By Joan Elovitz Kazan The morning of Feb. 3, 2011, started typically enough for 67-year-old Jerome Schrantz. He drove to his daughter’s home to give his 6-year-old grandson, Tyler, a ride to preschool. But what happened next was anything but typical. “I heard him come in the door, then it sounded like the chairs fell over […]
The morning of Feb. 3, 2011, started typically enough for 67-year-old Jerome Schrantz. He drove to his daughter’s home to give his 6-year-old grandson, Tyler, a ride to preschool. But what happened next was anything but typical.
“I heard him come in the door, then it sounded like the chairs fell over in the kitchen,” says Schrantz’s son-in-law, Ben Hartley. “Tyler came yelling, ‘Papa passed out!’”
Hartley ran to the kitchen and found Schrantz unconscious. He dialed 911 and sent Tyler out to the sidewalk to flag down the ambulance. They live across the street from the Waukesha Fire Department, and paramedics arrived in less than five minutes.
That quick response is a primary reason why Schrantz is alive and well today. “The keys to survival of a heart attack are early CPR and early defibrillation,” says Dr. Matt Weinberg of Cardiology Associates of Waukesha, who treated Schrantz. Another reason is a relatively new treatment called induced hypothermia.
When Schrantz arrived at Waukesha Memorial Hospital, emergency room doctors ordered a CT scan to see what effect the cardiac arrest had on his brain. When the scan came back clean, doctors immediately initiated the hypothermic protocol, which is what hospitals call the method by which they carry out induced hypothermia. Doctors used a cold saline intravenous infusion, “to cool the body to a temperature of 89.6-93.2 degrees Fahrenheit over four hours,” Weinberg says. “Like a bear hibernating, we try to slow down brain activity to minimize energy needs.”
During the procedure, the patient is kept sedated. “They are totally suppressed and paralyzed for 24 hours and maintained there for another 24 hours,” Weinberg says. “They don’t get woken up until around day three when we turn off the cooling process, and they naturally rewarm, which usually takes around 12-24 hours.”
Dr. Michael Brin, medical director of the emergency department at Columbia St. Mary’s Hospital Ozaukee, explains: “Induced hypothermia is a way to try to protect the brain, to preserve neurological function.” When the body suffers a trauma, like a cardiac arrest, the production of free oxygen radicals begins. Those toxins float through the blood and go to the brain, where they can cause a loss of neurological function. “The cooling process significantly limits the production of the free oxygen radicals,” Brin says.
In addition to cardiac patients, spinal cord and stroke patients are good candidates for induced hypothermia. In 2007, the treatment received national media attention when Kevin Everett of the NFL’s Buffalo Bills suffered a spinal cord injury during a game and was treated with induced hypothermia. Brin believes that treatment prevented further spinal damage and is one of the reasons Everett is able to walk today.
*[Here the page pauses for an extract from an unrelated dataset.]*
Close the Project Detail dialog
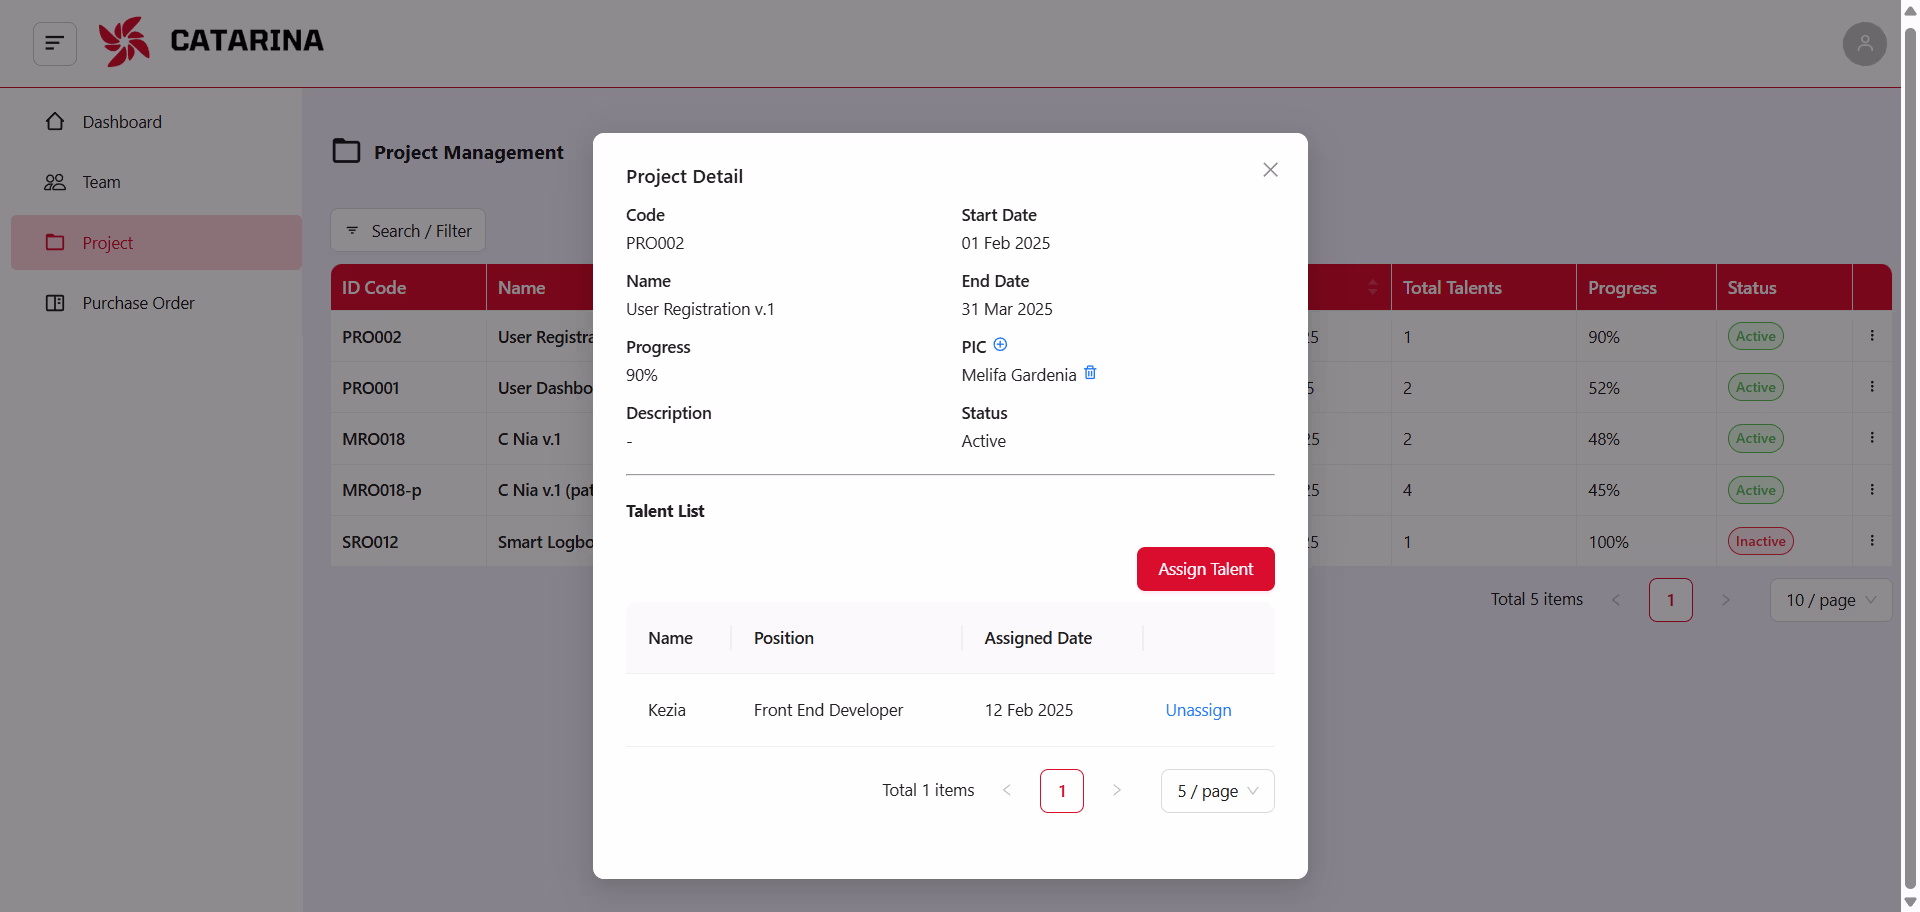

Although many hospitals and first responders have embraced the procedure, some are slow to do so. “At Columbia St. Mary’s, we’ve had this protocol for at least the past four to five years,” Brin says. “Many places still are not using it or are just in their infancy of creating a functional protocol.”
It took a long time, but Schrantz made a full recovery. Although the memory of that day and the week that followed is vague, Schrantz has repeatedly heard how lucky he was that his son-in-law and grandson were there when he needed them.
“Eight days later, I woke up in the hospital,” he says. “I’m just thankful to be here.”